Vor dem EU-Russland-Gipfel in Stockholm gab es keine hohen Erwartungen. Die vielschichtigen russisch-europäischen Beziehungen stecken seit langem in einer Krise. Der letzte EU-Russland-Gipfel hatte im Mai 2009 in Chabarowsk faktisch ohne Ergebnisse geendet.

Positive Signale für die Beziehungen

Ingo Mannteufel

Gemessen an der schwierigen Ausgangslage kann das Treffen der EU-Troika um Schwedens Ministerpräsident Fredrik Reinfeldt mit Russlands Präsident Dmitrij Medwedjew in Stockholm sogar als ein Erfolg bewertet werden. Denn Präsident Medwedjew hat den Europäern und insbesondere den umweltbewussten Schweden bei ihrem aktuellen Lieblingsthema - einem neuen Klimaabkommen in Nachfolge des Kyoto-Abkommens - eine deutliche Unterstützung versprochen. Diese Ankündigung kurz vor dem Klimagipfel in Kopenhagen im Dezember ist ein geschickter Schachzug von Medwedjew: Damit demonstriert er seine Bereitschaft für gute Beziehungen mit der EU, und zugleich setzt er andere Staaten - insbesondere China und die USA - unter Druck, sich ebenfalls an einem neuen Abkommen zu beteiligen.

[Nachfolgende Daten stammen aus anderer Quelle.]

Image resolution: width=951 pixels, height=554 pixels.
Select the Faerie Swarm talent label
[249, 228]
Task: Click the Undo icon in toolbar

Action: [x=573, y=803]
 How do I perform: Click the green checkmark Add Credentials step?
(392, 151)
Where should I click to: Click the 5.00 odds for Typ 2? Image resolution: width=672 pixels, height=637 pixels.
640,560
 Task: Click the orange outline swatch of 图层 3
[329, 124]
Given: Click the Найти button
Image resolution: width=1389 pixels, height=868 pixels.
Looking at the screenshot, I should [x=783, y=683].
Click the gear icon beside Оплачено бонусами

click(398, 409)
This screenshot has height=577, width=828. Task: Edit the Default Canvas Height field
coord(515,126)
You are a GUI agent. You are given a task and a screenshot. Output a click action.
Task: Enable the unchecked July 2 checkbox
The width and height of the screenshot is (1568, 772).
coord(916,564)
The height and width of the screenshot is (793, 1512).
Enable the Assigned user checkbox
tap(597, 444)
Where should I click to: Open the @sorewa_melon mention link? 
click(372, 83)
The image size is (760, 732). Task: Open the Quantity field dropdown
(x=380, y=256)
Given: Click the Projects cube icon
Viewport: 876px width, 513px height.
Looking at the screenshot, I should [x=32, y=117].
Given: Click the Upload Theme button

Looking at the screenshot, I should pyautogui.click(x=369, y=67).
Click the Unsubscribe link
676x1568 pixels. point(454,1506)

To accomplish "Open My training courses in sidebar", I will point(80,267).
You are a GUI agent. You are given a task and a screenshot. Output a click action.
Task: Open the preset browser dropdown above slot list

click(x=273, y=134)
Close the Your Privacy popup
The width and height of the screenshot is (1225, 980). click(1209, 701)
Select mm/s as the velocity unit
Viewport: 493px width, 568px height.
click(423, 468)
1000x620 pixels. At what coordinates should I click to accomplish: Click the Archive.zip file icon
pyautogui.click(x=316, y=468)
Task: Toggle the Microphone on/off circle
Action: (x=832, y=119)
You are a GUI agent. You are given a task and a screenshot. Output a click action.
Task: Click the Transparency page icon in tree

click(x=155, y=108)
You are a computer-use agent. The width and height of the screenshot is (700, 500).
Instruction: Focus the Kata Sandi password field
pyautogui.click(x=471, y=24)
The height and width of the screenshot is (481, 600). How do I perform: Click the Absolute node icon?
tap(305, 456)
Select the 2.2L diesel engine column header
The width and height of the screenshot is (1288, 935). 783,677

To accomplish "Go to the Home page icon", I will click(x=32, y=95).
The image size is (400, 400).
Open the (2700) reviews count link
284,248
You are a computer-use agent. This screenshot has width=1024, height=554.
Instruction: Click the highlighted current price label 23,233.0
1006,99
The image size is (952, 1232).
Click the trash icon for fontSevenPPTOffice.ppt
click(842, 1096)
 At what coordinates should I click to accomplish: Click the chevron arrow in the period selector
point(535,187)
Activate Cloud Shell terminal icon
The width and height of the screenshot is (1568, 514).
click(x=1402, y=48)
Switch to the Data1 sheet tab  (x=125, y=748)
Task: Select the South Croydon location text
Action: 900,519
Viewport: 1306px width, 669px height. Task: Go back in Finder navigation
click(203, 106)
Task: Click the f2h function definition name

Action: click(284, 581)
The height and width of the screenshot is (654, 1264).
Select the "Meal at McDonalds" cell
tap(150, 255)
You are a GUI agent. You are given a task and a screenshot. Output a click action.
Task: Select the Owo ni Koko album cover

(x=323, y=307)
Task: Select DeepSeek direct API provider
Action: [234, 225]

Nicht zuletzt passt aber Medwedjews Ankündigung auch hervorragend zu seinen kürzlich vorgestellten Modernisierungsplänen und dem Ziel, die Energienutzung in Russland effektiver zu gestalten. Die Reduzierung der Kohlendioxid-Emissionen im Vergleich zu 1990 ist in Russland ohnehin nicht so schwierig, da es durch den Zusammenbruch der sowjetischen Industrie in den 1990er Jahren bereits einen Rückgang gegeben hat.

Ein ähnlicher Gleichklang der Interessen der EU und Russlands zeigt sich auch beim zweiten wichtigen Ergebnis des Gipfels - der Ankündigung Medwedews, dass Russland "auf dem kürzesten Weg" der Welthandelsorganisation (WTO) beitreten wolle. Die geplante Zollunion Russlands mit Belarus und Kasachstan soll nun nicht mehr im Wege stehen. Der schnellstmögliche WTO-Beitritt ist sowohl im Interesse der Modernisierungspolitik von Präsident Medwedjew als auch im Sinne der EU-Staaten, die sich dadurch Verbesserungen bei Investitionen in Russland und im Handel versprechen.

Viele wichtige Fragen ausgeklammert

Die positiven Signale dieses Gipfels können einen Beitrag zu einer generellen Verbesserung der russisch-europäischen Beziehungen leisten. Doch trotz dieser vorsichtig optimistischen Bewertung des Stockholmer Gipfels darf nicht vergessen werden, dass beim eintägigen Treffen in der schwedischen Hauptstadt vieles ausgeklammert worden ist:

Das neue Partnerschafts- und Kooperationsabkommen, das immer noch nicht fertig ist, die weiterhin ungeklärte rechtliche Absicherung der europäischen Energieversorgung mittels einer Energiecharta, das europäische Schweigen über den russischen Vorschlag einer neuen Sicherheitsarchitektur in Europa, die gegenseitigen Visumspflicht, die von Russland als ausgrenzend wahrgenommene Europäische Nachbarschaftspolitik gen Osten ("Östliche Partnerschaft") und nicht zuletzt die Fragen nach der territorialen Integrität Georgiens sowie der Rolle der Ukraine als Transitland für russisches Gas nach Europa.

Die ein paar Tage zuvor unterzeichnete Vereinbarung über ein russisch-europäisches Frühwarnsystem bei der Energieversorgung ist ein richtiger Schritt in die richtige Richtung, aber noch keine Lösung des Problems. Auch hier sind noch viele Fragen offen.

Die Liste der wichtigen Themen zwischen EU und Russland wird immer länger und drängender. Beide Seiten müssen im Eigeninteresse den Stillstand auflösen. Vielleicht bringt der nächste EU-Russland Gipfel deutliche Fortschritte, zumal er der erste Gipfel nach dem Inkrafttreten des Vertrages von Lissabon sein wird. Gerade in den Beziehungen zum größten direkten Nachbarn der EU wird sich zeigen, ob der Vertrag von Lissabon die außenpolitische Handlungsfähigkeit der Europäischen Union verbessert hat.